Marty seems beleaguered, as if he is there out of obligation to his friend. As night falls, Derek thanks Marty profusely for making this trip with him, stressing how much he needed it. While Potrykus excels as the buffoonery-loving manchild, the perfectly cast Burge has a look of world weariness as if the entire weight of existence is permanently pressing down on his shoulders. His ennui is palpable.
Vulcanizadora tries your patience as you watch what feels very much like an actual recording of two friends f*cking around in the woods — smoking pot, looking at dirty magazines, making faux Faces of Death videos on the Handi-cam, rocking out to tunes, and shooting off homemade firecrackers.
Everything feels meandering and meaningless… until it isn’t.
At about 30 minutes, things take a turn. Darker undertones start to creep in. As the two hike down to the lake, Marty gets mad at Derek for marking trees with ribbons, ostensibly to help him find his way back out.

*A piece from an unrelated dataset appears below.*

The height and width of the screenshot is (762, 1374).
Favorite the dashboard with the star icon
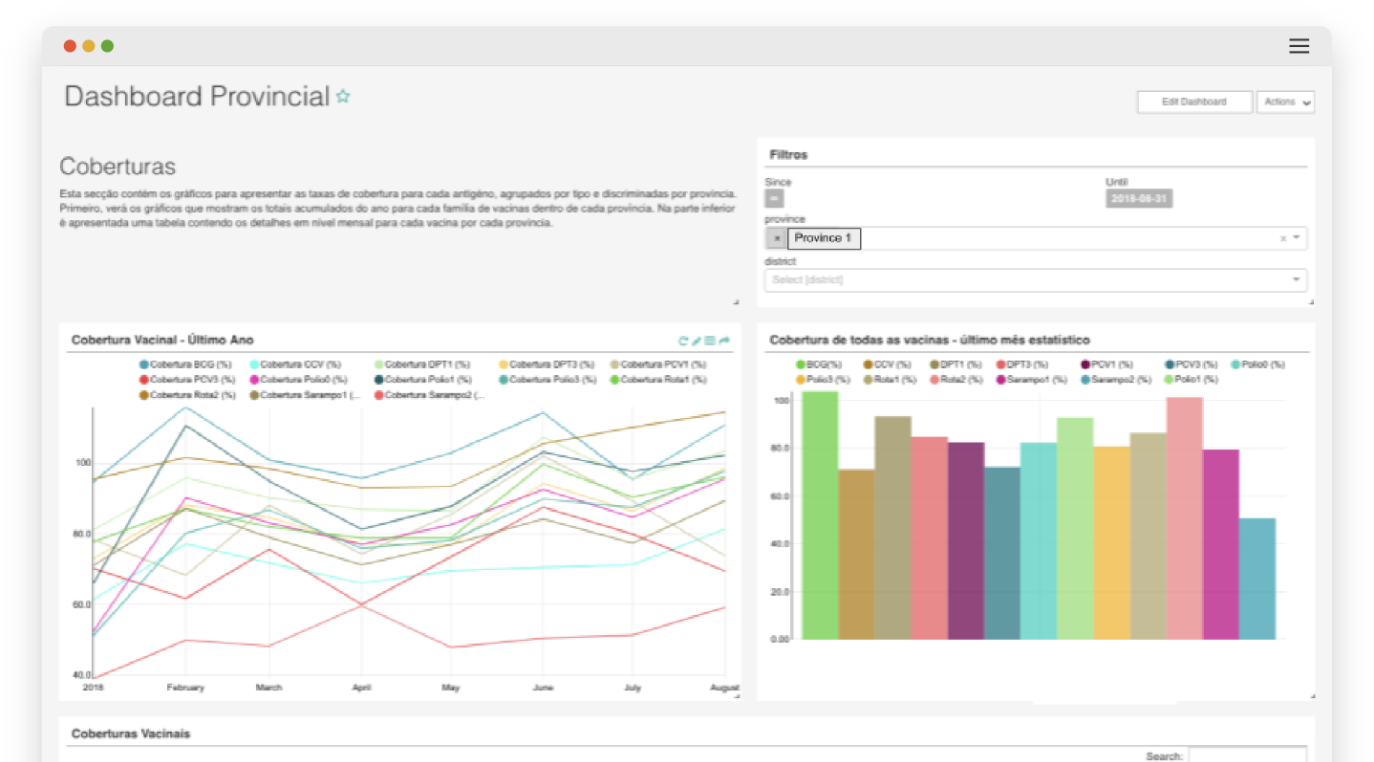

He tells him in no uncertain terms, “There is no going back.”
Suddenly, a sense of finality creeps in. Perhaps, this is something more than an innocent male bonding excursion. But what? And why is an air of suffocating dread slowly rising to the surface?
From here, the banal conversations are suddenly infused with significant pathos. Secrets are revealed, and the burden of each man’s cross is laid bare. A heartfelt conversation about the nature of Hell reveals a startling truth.
As Derek stops performing and starts revealing the raw, naked vulnerability of his soul, he undergoes a radical transformation. No longer the irritating clown; now he’s a character of tremendous depth and empathy.
I can’t say much more without spoiling the journey, but there’s a scene near the film’s gripping climax that will take your breath away and rattle you to your core.
In the last twenty minutes, you realize how cleverly Potrykus was leaving you breadcrumbs and giving you signposts you won’t notice until it’s too late. As a viewer, you experience a rollercoaster of emotions that echo the characters’ journeys—from bewilderment to bemusement to breakdown.
This is a measured slow burn that demands patience.
It’s easy to give up on. I beg you, don’t.
Shot on 16mm, the film looks fantastic, especially with the picturesque Michigan woods serving as its backdrop. Yet, it retains that DIY quality that makes it feel gorgeously authentic.
It’s a deceptively simple indie that twists into something profound about friendship, failure, desperation, and what it truly means to believe there is “no exit” from the hell of your own making. It seizes the languid, devil-may-care spirit of the 90s and twists it, exploring the ungraceful collision of two former screwups with the unyielding, often sour, landscape of middle age.
What happens when bad choices burn like rubber and scorch the earth with consequences?
Intimate and intelligent, Vulcanizadora is a truly unexpected film that leaves you reeling.